Some highlights include:

  • Hollie McNish on her trademark outspoken and sane form

  • Josie George writing beautifully and carefully about mothering yourself and your child when your body won’t play ball

  • Michelle Adams on meeting your adoptive child and learning to be a mother

  • Peggy Riley on the lost heartbeat of a deeply yearned-for child

  • MiMi Aye on the pain of her children being seen as ‘other’ in their own country

  • Leah Hazard - practising midwife and author of Hard Pushed - on the scars our bodies hold as mothers...

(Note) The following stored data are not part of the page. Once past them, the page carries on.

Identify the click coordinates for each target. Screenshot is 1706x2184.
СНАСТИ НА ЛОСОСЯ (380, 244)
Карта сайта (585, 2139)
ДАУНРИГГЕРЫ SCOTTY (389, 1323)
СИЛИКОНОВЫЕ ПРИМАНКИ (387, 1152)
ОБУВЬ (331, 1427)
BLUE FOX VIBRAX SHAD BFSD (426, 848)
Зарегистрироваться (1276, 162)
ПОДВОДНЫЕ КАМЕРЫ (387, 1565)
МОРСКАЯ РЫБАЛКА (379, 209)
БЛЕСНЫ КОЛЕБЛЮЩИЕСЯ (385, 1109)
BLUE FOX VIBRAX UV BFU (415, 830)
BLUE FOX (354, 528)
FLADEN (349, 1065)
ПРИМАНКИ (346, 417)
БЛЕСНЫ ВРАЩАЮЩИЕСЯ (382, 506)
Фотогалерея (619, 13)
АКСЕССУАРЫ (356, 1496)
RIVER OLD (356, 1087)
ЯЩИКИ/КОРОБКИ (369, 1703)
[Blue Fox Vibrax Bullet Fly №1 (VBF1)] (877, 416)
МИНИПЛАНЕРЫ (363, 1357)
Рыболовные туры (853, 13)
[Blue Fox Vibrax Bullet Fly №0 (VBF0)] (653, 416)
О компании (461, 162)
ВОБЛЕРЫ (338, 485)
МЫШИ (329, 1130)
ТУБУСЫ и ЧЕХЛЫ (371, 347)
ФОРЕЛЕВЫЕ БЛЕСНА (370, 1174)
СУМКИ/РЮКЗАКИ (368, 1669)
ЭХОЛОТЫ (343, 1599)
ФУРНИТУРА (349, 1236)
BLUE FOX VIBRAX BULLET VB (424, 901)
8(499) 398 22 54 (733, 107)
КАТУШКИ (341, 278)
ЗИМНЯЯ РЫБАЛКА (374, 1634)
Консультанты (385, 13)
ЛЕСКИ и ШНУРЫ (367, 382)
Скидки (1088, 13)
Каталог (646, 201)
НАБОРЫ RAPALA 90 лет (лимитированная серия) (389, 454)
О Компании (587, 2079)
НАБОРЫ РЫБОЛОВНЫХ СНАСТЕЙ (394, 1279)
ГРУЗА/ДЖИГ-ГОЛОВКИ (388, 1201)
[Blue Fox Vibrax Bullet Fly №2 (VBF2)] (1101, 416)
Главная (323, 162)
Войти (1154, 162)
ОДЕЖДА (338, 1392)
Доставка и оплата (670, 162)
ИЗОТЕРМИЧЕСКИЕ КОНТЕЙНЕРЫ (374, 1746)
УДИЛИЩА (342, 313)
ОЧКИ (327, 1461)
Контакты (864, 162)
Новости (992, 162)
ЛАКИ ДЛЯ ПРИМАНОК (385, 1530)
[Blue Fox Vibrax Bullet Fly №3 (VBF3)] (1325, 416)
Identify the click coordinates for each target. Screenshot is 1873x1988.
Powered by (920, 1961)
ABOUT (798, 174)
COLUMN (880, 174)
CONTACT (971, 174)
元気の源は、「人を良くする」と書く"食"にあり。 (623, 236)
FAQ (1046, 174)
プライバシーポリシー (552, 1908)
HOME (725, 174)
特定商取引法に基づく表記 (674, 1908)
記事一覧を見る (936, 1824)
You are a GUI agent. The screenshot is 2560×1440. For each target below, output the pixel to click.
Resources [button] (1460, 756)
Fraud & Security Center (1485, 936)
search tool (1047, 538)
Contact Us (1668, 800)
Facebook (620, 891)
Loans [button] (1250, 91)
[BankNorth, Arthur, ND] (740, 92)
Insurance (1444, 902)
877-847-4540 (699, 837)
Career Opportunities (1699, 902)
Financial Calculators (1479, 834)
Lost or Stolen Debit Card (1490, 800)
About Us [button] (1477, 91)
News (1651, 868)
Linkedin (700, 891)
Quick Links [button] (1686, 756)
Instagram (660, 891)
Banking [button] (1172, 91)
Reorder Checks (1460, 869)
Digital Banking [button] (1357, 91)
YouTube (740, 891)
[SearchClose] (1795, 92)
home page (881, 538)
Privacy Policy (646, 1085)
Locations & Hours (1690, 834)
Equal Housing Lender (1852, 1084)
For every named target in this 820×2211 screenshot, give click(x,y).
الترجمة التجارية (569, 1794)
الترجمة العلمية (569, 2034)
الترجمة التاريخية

  • Saima Mir on the taboo that is maternal rage

  • Stories also cover: being unable to conceive, step-parenting, losing a child, single parenthood, being an autistic mother, being a reluctant home-schooler and the many ways in which race, class, disability, religion and sexuality affect motherhood.

 

‘A wonderful anthology. I enjoyed it so much – the honesty, intelligence, fury and tenderness of the essays; and, importantly and refreshingly, the range of voices and stories it contains. I only wished each essay were longer so that I might spend more time with each of these writers and their worlds.’
Liz Berry, author of The Republic of Motherhood and winner of the Forward Prize

‘If I had added a Post-it Note to every sentence in this book that made me laugh, wince in recognition, or faintly well up, I would have turned it into a paper porcupine.’
Ceri Radford, Independent
 

‘Absorbing stories from different women… Multiracial and non-binary perspectives are among the welcomingly diverse inclusions here.’
Jude Rogers, New Statesman
 

‘In this poignant, vital collection of essays, twenty writers meditate on what it means to be a mother… a real treat’
Elizabeth Morris, Crib Notes

 

‘These essays, diverse in the experiences of their authors but all hitting upon a near-universal truth, tackle beautifully [the challenge of] trying to balance creativity with childcare’
Sarah Langford, author of In Your Defence

 

‘I’ve been really missing the company of other mothers so this was a very good read… this book covers so much. The essay that really blew me away was Peggy Riley on not becoming a mother.’
Samantha Ellis, author of How To Be A Heroine

 

“Searingly honest, diverse and powerful collection about motherhood in all its raw, heart-wrenching, gloriously impossible forms”
Irish Examiner

‘All the pain, power and privilege of being a mother is here in these tales of step-parenting; being unable to conceive; having six children; single parenthood; and of how race, class, disability, religion and sexuality affect our perceptions of motherhood’
Caroline Sanderson, The Bookseller Editor’s Choice


ABOUT Katherine May

Edited and curated by Katherine May, an author of fiction and memoir whose most recent works have shown a willingness to deal frankly with the more ambiguous aspects of parenting. In The Electricity of Every Living Thing she explored the challenges – and joys – of being an autistic mother, and sparked a debate about the right of mothers to ask for solitude. In her New York Times bestseller, Wintering, she looked at the ways in which parenting can lead to periods of isolation and stress. She lives with her husband and son in Whitstable, Kent.